Despite international events causing shortages and driving up primary production, processing costs, and prices for hard-pressed families, Ms Griffiths remains oblivious to the obvious.
The UK already depends on imports for 40% of its food consumption. That is unsustainable in the medium-to-long term. During prolonged volatility and uncertainty, failing to respond to it isn’t very smart.
It makes sense to bolster Wales’s food production, reduce our reliance on imports, and encourage short local supply chains. It’s a win-win-win. Anchoring an important economic sector, helping achieve environmental goals, and delivering cheaper and better food to Wales.
Not in the Welsh Government’s book.
Caught between competing priorities, Labour prefers ignoring Wales’s rural economy in favour of flashy announcements of more underfunded or unfunded “green” initiatives. On the basis it’s better to travel hopefully than to arrive, the Welsh Government is going around in circles, unable to forge a coherent economic strategy that compromises what it wants to do to do what it must do.
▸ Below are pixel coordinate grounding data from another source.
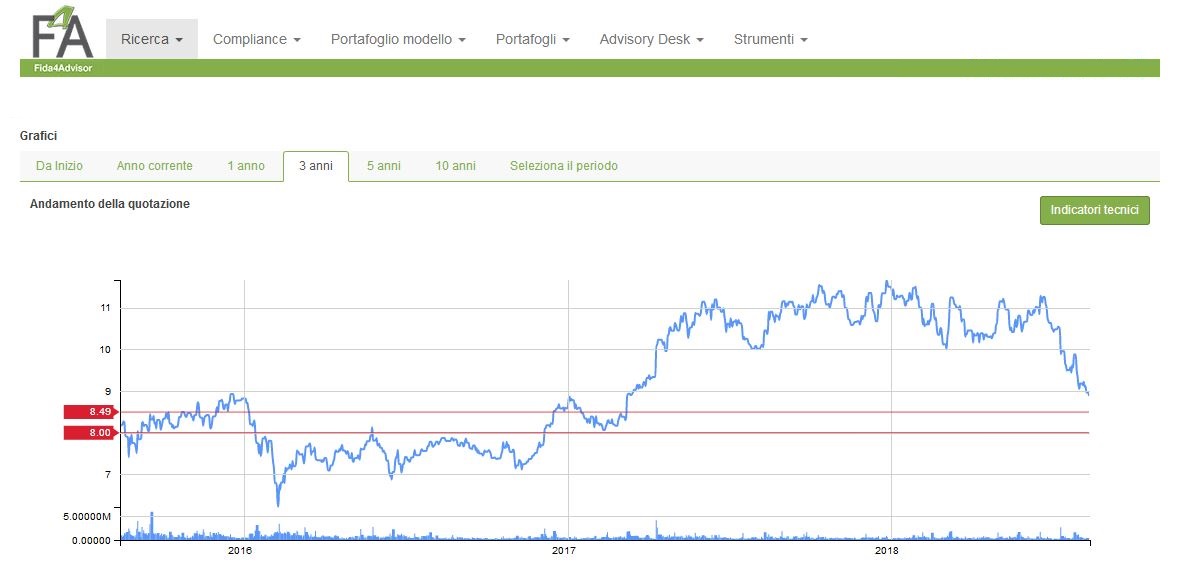Viewport: 1178px width, 588px height.
Task: Select the 10 anni tab
Action: point(455,166)
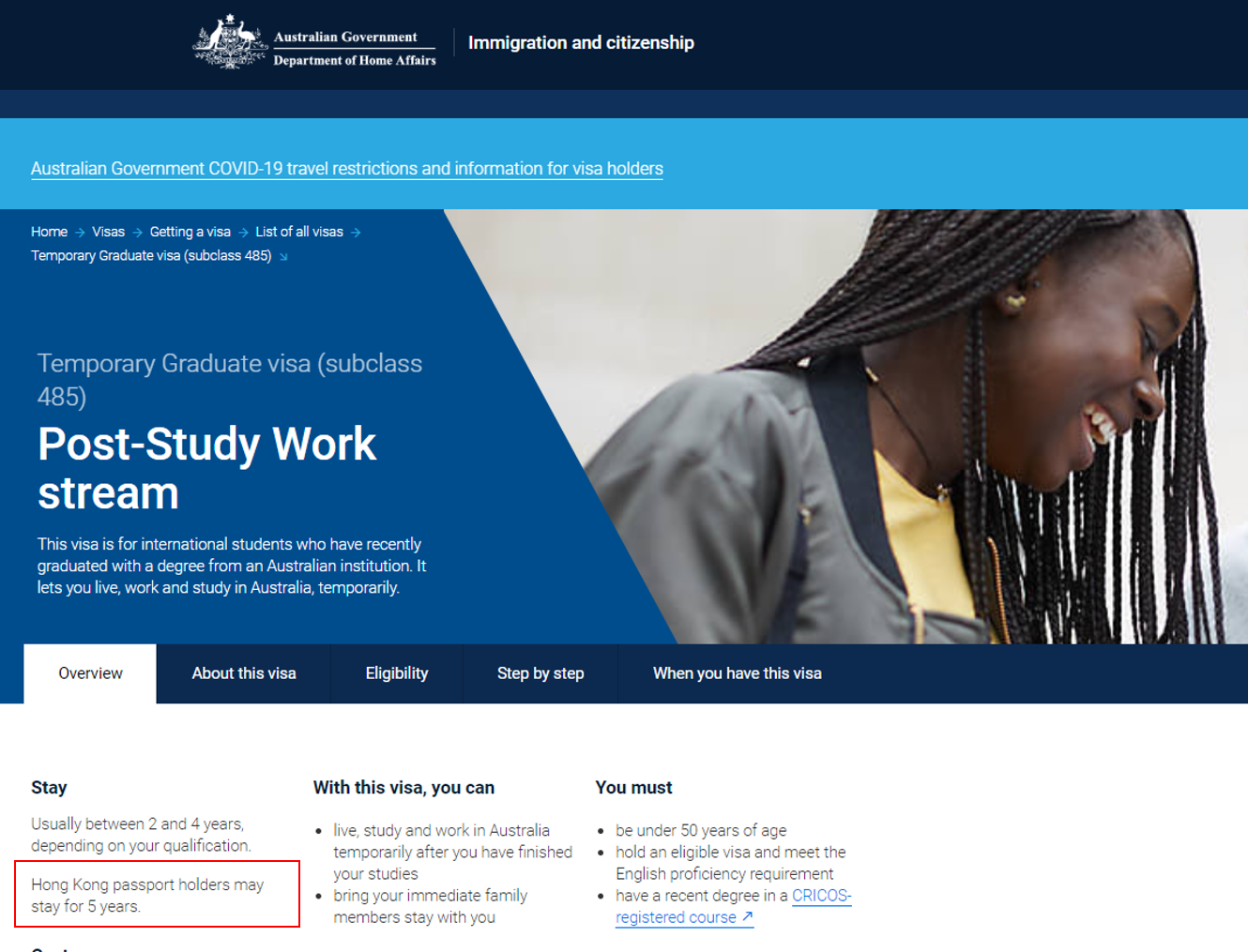Open the Immigration and citizenship header link
The image size is (1248, 952).
click(581, 42)
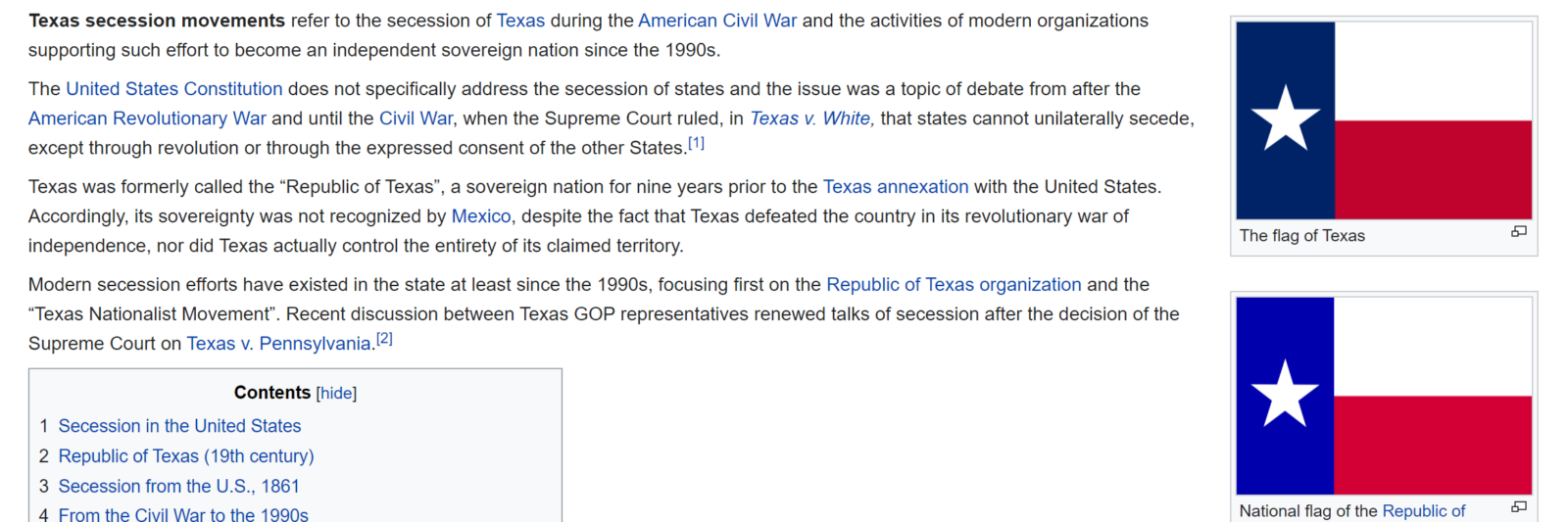Open the Texas annexation link
Image resolution: width=1568 pixels, height=522 pixels.
click(x=896, y=187)
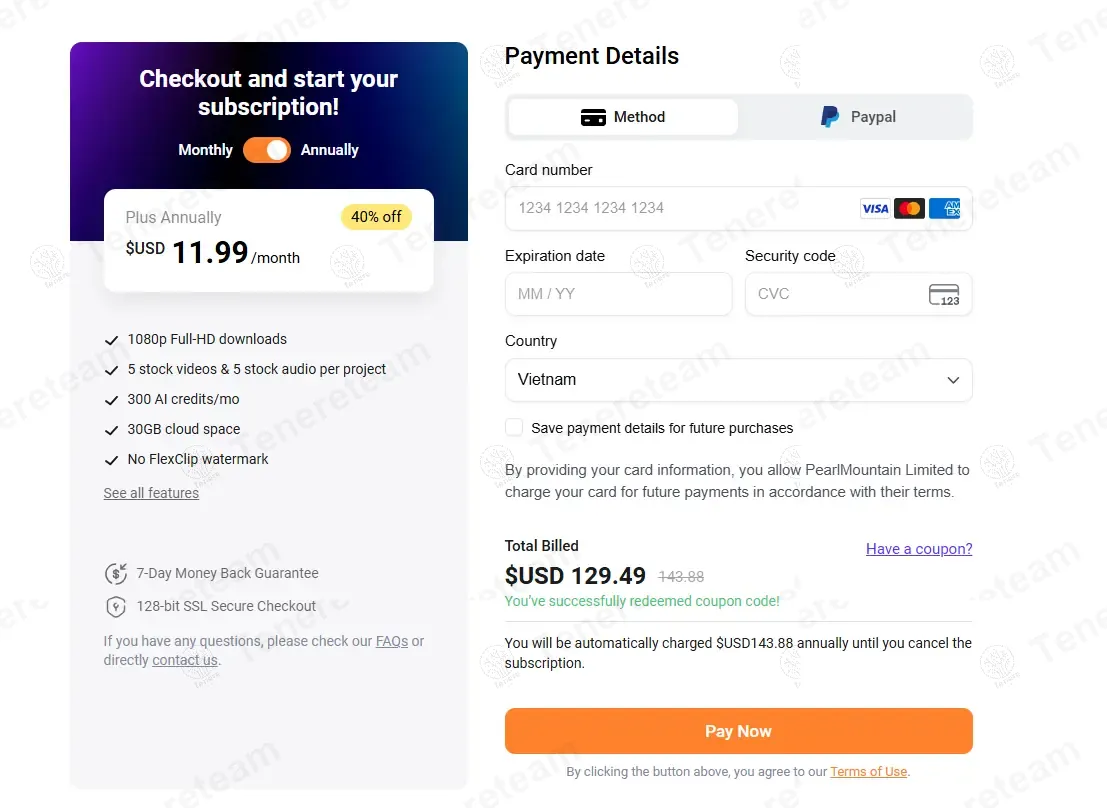Click the Money Back Guarantee icon
The image size is (1107, 808).
click(x=116, y=574)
LABOUR MEMBERS BACK AIMS BUT VOTE AGAINST THE BILL

One criticism of the Food Bill from Labour backbencher Huw Irranca-Davies was particularly telling.
Huw Irranca-Davies praised the Food Bill’s ambition. He requested that the Welsh Government bring the “good pieces” in without legislation.
Then he said: “This is a Government Bill; you’ve put forward a Government Bill. This is not a classic backbencher’s Bill.”
That raises the obvious question: why hasn’t the Welsh Government introduced one?
The answer to that is contained in Lesley Griffiths’s subsequent remarks.
Firstly, the Welsh Government fears it would affect the all-powerful Wellbeing of Future Generations Commission. That can’t be allowed.
And secondly: “I believe that a community-focused approach to reshaping the food system, using our convening power as a Government and our ability to support local action, is the best way to address the challenges that have been identified.”
In short: we like things as they are. Unfocused but indirectly controlled by Welsh Government priorities, tick box compliance, and organisations dependent on Welsh Government funding.
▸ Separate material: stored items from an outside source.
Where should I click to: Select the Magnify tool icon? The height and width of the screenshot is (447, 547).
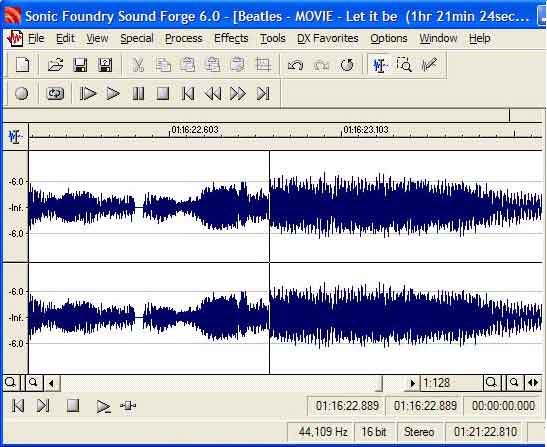(x=404, y=65)
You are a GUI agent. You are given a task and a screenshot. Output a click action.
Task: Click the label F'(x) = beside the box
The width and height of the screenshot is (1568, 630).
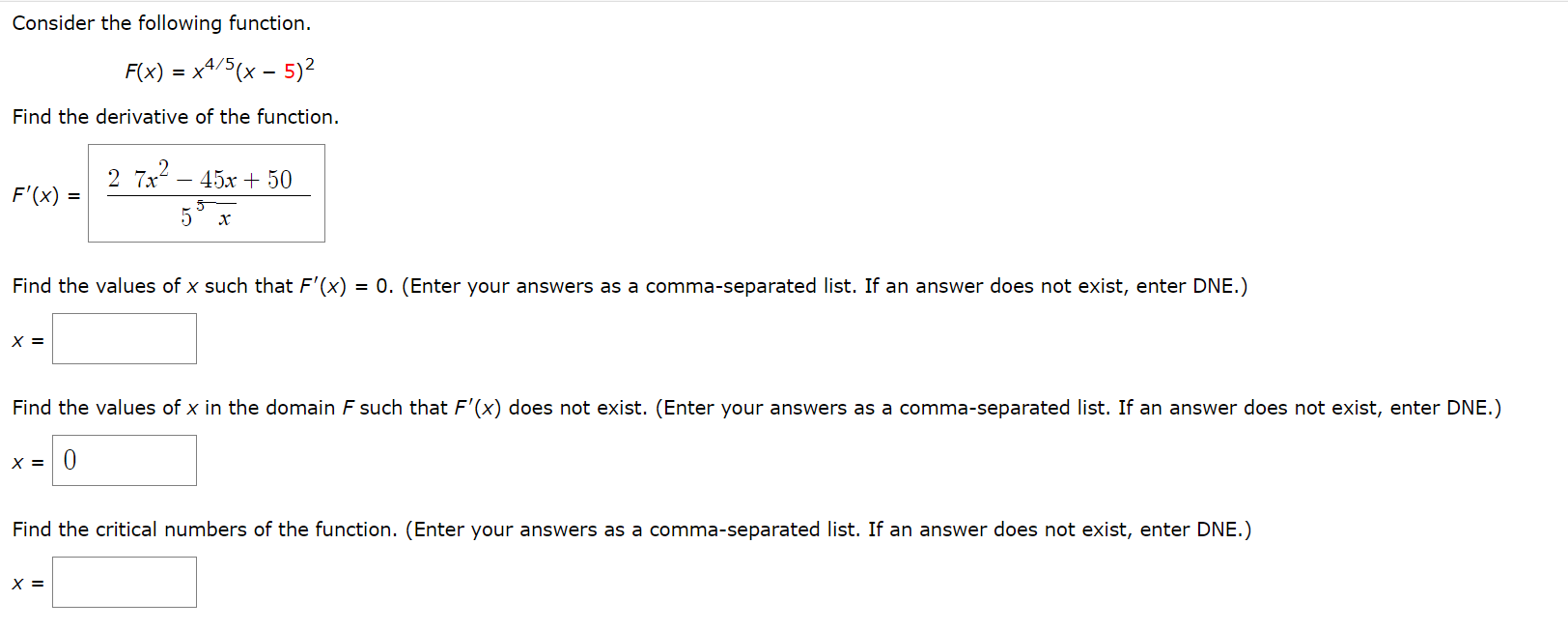43,196
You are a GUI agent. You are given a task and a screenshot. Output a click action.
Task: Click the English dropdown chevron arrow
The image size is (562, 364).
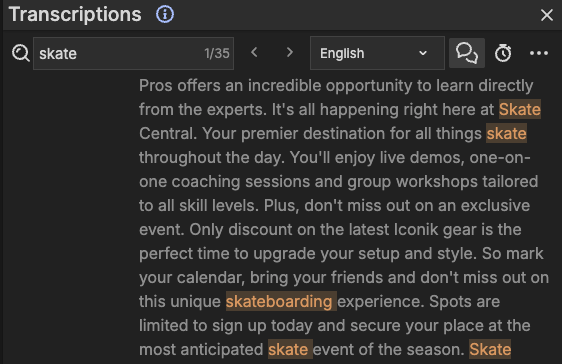pos(423,53)
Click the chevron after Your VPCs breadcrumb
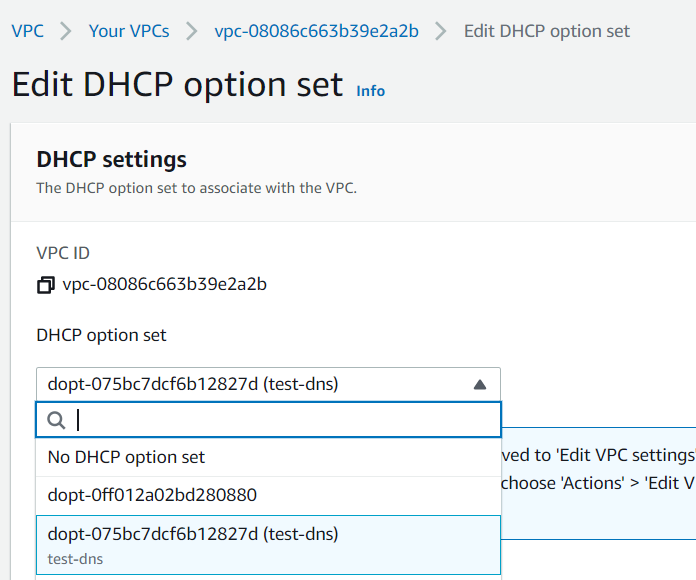Image resolution: width=696 pixels, height=580 pixels. [x=191, y=31]
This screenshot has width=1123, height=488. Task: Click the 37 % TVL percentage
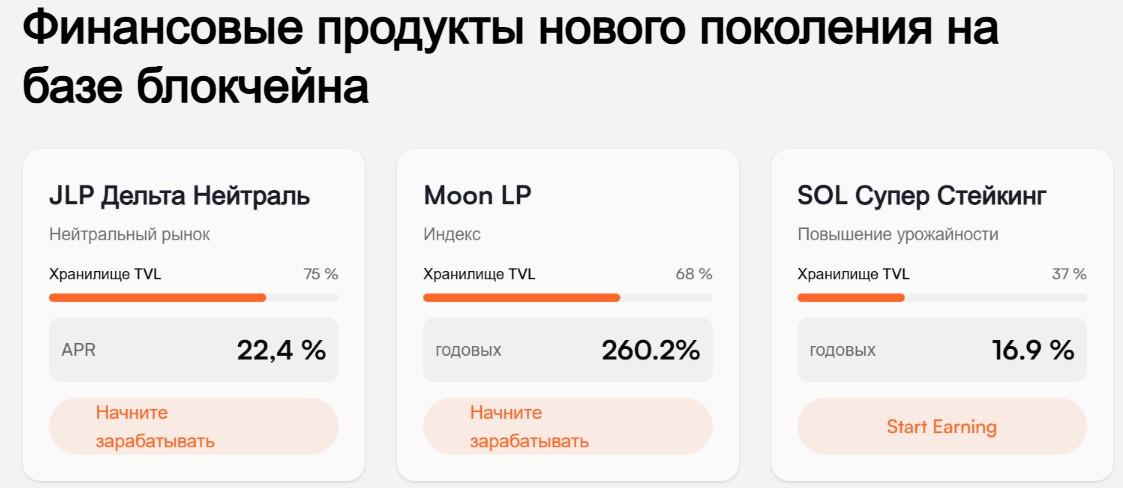click(1068, 273)
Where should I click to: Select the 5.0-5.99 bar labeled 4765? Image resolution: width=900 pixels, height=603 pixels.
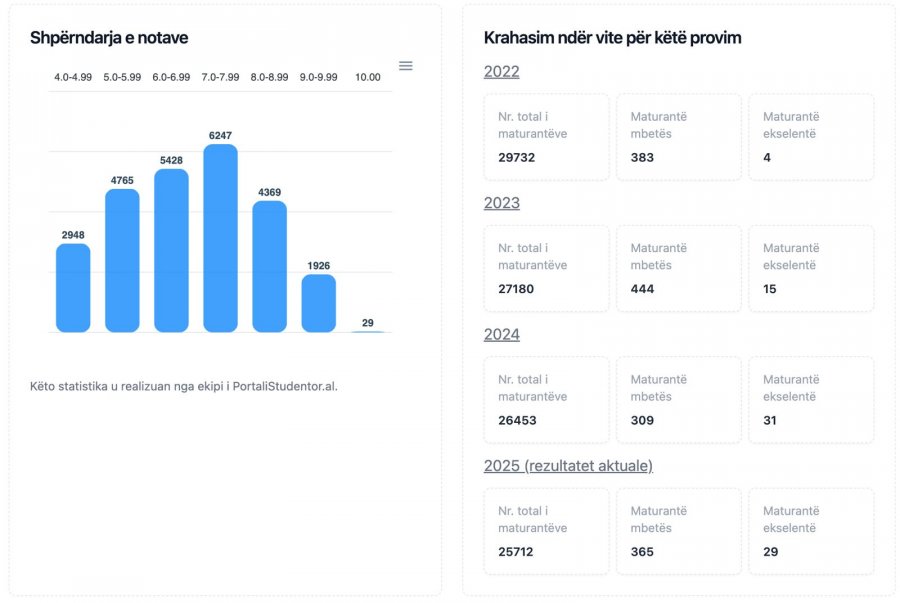(x=122, y=260)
NATIONAL FOOD STRATEGY ESSENTIAL

Local MS Sam Kurtz said: “We need a national food strategy, anchored in legislation, with guaranteed, statutory safeguards that ensure everyone has access to top quality home-grown Welsh produce.
“By working in parallel with the Welsh Government’s Agriculture (Wales) Bill and the sustainable farming scheme, we can enact an all-encompassing food strategy that safeguards and stabilises Wales’s food supply chain to benefit everyone.”
Up against the status quo of endless strategies, quangos, initiatives and a tame Senedd Labour Party, the Bill fell by one vote. The one vote from Jane Dodds. She abstained.
Afterwards, Peter Fox expressed his disappointment: “It is incredibly disappointing that both Labour and the sole Liberal Democrat in the Welsh Parliament failed to back the Food (Wales) Bill today. In light of Putin’s illegal invasion of Ukraine, food security should be at our minds’ forefronts.”
Mr Fox continued: “Be in no doubt, this was a vote against increased food security, a vote against creating a more joined-up food strategy and a vote against urgent action to tackle food poverty.
“At the very least, Labour and the Lib Dems have kicked the can very far down the road to the detriment of the people of Wales.
“Rest assured that Welsh Conservatives will continue to push hard for policies that benefit our farmers and rural communities, no matter the Labour Government and Liberal Democrats’ indifference.”
Local MS Sam Kurtz told The Herald: “Labour and the Lib Dems may talk a good game about ending food poverty and supporting our food supply chain, from gate to plate. But when the opportunity was in front of them, through Peter Fox’s Food Bill, they decided not to act.
“I share the disappointment felt by Peter, by the countless stakeholders who were advocating for this bill and by the whole of Wales; as we all miss out on the opportunity to rebalance our political relationship with food.”